Se conservação pode ser vista como manutenção, afinação pode ser vista como sofisticação, ou a busca por um equilíbrio perfeito. Não consigo evitar a analogia com os seres humanos, também pré-tecnológicos, e entre eles, com os que mais precisam manter-se e afinar-se (com os outros): os melancólicos, os neuróticos, os deprimidos, os perturbados. E que, talvez por serem assim, muitas vezes acabam por sofisticar-se.

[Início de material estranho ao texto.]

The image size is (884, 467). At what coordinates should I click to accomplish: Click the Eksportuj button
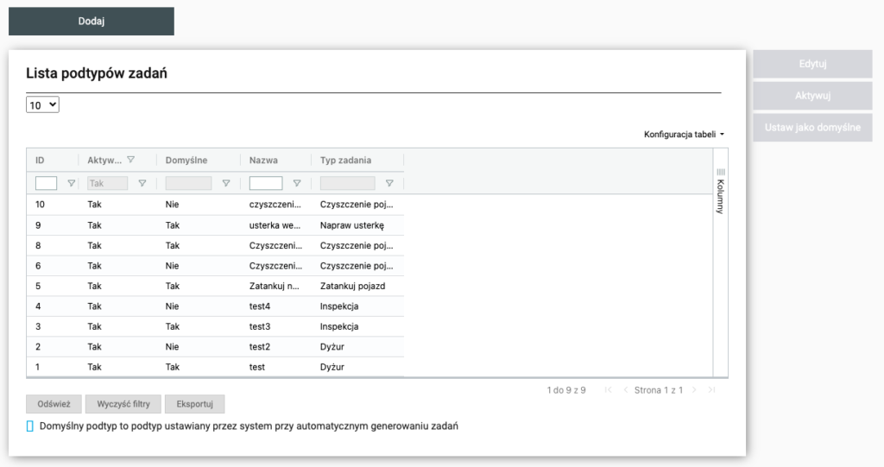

Lévi-Strauss disse também que todas as artes almejam o status da música, a mais abstrata das artes devido à natureza de seu material, o som sem significado concreto e traduzível em palavras. A arte que fala diretamente aos sentimentos e às emoções. A rainha das artes.
Hermelino Neder é compositor e professor de música. Venceu vários prêmios nacionais e internacionais por suas trilhas sonoras para cinema. É doutor em Comunicação e Semiótica pela PUC/SP. Tem canções gravadas por Cássia Eller e Arrigo Barnabé, entre outros.